Reinsurance Rates Decline, Despite Costly Disasters in First Half of 2010, According to Guy Carpenter’s 2010 World Catastrophe Report
The World Catastrophe Reinsurance Market 2010 report finds that surplus capital in the reinsurance market has been depressing prices, causing them to fall by 6 percent on average through the 2010 renewal season. Guy Carpenter estimates that the reinsurance market was overcapitalized by as much as USD20 billion, or 12 percent, at the beginning of 2010. While this amount came down to approximately 8 percent by the end of June, reinsurers’ excess capital continued to be the main driver of rate reductions at the 2010 renewals. If no market-changing event were to occur in the second half of the year, surplus capital is likely to remain the driving force behind continued rate softening at next year’s January 1 renewal, according to the study.
The annual report provides details about catastrophic events in 2010, including the Chile earthquake and Deepwater Horizon oil spill, as well as trends in (and the outlook for) the global reinsurance marketplace. The report also discusses updates in the catastrophe bond market,* the impact of changing regulations (including Solvency II) and developments in catastrophe modeling.
2010 Reinsurance Market Highlights
- This has been a difficult year to date for the reinsurance industry, with insured losses reaching USD23 billion in the first six months of 2010 and the market still softening.
- Global catastrophe reinsurance rates fell by 6 percent on average throughout the 2010 renewal season, according to the Guy Carpenter World Rate on Line (ROL) Index.
- Markets suffering catastrophe losses in early 2010, such as Chile, experienced price increases, while all others saw rate reductions that mostly were driven by surplus capital and capacity in the reinsurance market.
- Part of this excess capital has been used to absorb the losses so far in 2010 and stifle any upward pressure on rates.
- Looking ahead to the January 1 renewals for 2011, the reinsurance market continues to face a challenging operating environment, undermined by weak pricing and anticipated regulatory changes that include Solvency II and U.S. tax legislation.
- The cat bond market experienced a resurgence of activity in 2010, posting the second most-active second quarter on record.
- A total of 10 catastrophe bonds were issued in the first half of 2010, generating risk capital of USD2.35 billion.
- Despite the strong second-quarter recovery of the cat bond market, total risk capital outstanding declined USD105 million to USD11.82 billion, as USD2.05 billion of new issuance was outstripped by USD 2.16 billion of maturities.
- Guy Carpenter estimates a total year issuance in 2010 of USD4 billion to USD6 billion, barring any market-moving events before the year’s end.
- Innovations in cat models and data management platforms continue to help (re)insurers with the risk management process by improving their understanding of natural perils and ability to accurately estimate the impact on their portfolios.
- A new probabilistic flood model for France was launched by Guy Carpenter in June 2010, providing the first countrywide probabilistic flood model for France tailored for reinsurance and risk management purposes.
- The three main commercial modeling companies, AIR Worldwide, EQECAT and Risk Management Solutions (RMS), all announced plans to update their existing models or launch new products, with the majority of planned changes related to wind and earthquake risks.
Chris Klein, Director of Reinsurance Market Management, Guy Carpenter, says “On the back of heavy losses in the first half of 2010, reinsurers were hoping to see an end to the soft market and for prices to rise.
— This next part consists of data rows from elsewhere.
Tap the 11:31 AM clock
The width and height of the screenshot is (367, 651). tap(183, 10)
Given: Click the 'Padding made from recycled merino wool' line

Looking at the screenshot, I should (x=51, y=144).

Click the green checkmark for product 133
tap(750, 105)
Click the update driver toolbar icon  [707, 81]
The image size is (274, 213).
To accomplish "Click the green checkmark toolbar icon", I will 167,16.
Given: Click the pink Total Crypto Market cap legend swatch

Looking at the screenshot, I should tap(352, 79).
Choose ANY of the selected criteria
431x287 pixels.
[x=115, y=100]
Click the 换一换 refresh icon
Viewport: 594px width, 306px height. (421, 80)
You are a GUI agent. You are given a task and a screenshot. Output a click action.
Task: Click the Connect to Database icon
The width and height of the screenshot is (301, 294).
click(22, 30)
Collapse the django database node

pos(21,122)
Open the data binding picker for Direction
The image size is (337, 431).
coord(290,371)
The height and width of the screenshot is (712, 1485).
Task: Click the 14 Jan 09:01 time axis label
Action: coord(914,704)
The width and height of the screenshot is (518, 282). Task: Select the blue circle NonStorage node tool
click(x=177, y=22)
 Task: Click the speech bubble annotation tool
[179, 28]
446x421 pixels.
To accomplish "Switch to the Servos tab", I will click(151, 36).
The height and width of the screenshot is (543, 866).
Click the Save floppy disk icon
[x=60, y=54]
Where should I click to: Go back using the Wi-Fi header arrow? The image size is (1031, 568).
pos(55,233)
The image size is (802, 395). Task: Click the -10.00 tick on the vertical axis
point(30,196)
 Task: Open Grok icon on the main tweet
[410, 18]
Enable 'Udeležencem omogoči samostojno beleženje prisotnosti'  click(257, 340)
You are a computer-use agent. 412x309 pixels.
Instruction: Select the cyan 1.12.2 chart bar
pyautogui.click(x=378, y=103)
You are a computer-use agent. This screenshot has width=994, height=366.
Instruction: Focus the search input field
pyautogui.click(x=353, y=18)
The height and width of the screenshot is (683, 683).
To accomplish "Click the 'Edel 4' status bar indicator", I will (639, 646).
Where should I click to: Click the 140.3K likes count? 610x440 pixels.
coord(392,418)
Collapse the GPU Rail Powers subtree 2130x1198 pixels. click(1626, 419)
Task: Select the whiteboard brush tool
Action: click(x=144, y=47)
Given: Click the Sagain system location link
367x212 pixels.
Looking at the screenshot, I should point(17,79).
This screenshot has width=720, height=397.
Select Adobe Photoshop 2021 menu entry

Our data shows that the high payouts generally were insufficient to turn prices. However, were a sufficiently large loss to occur later this year, there of course would be some impact on pricing and capacity.”
“A loss in the range of USD20 billion to USD30 billion likely would not result in significant rate hardening, but would decrease capacity and help stabilize the market. Multiple losses in this range likely would bring about significant change as retention levels would be hit. A loss greater than USD50 billion could prompt an immediate rate correction.”
David Flandro, Global Head of Business Intelligence, Guy Carpenter, added “Surplus capital continues to be a drag on pricing. Market conditions through the rest of 2010 will clearly be shaped by the extent to which reinsurer capital is eroded by loss activity. The outlook for the cat bond market will also be influenced by catastrophe activity in the second half of the year.”
* Securities or investments, as applicable, are offered in the United States through GC Securities, a division of MMC Securities Corp., a US registered broker-dealer and member FINRA/SIPC. Main Office: 1166 Avenue of the Americas, New York, NY 10036. Phone: (212) 345-5000. Securities or investments, as applicable, are offered in the European Union by GC Securities, a division of MMC Securities (Europe) Ltd., which is authorized and regulated by the Financial Services Authority. Reinsurance products are placed through qualified affiliates of Guy Carpenter & Company, LLC. MMC Securities Corp., MMC Securities (Europe) Ltd. and Guy Carpenter & Company, LLC are affiliates owned by Marsh & McLennan Companies. This communication is not intended as an offer to sell or a solicitation of any offer to buy any security, financial instrument, reinsurance or insurance product.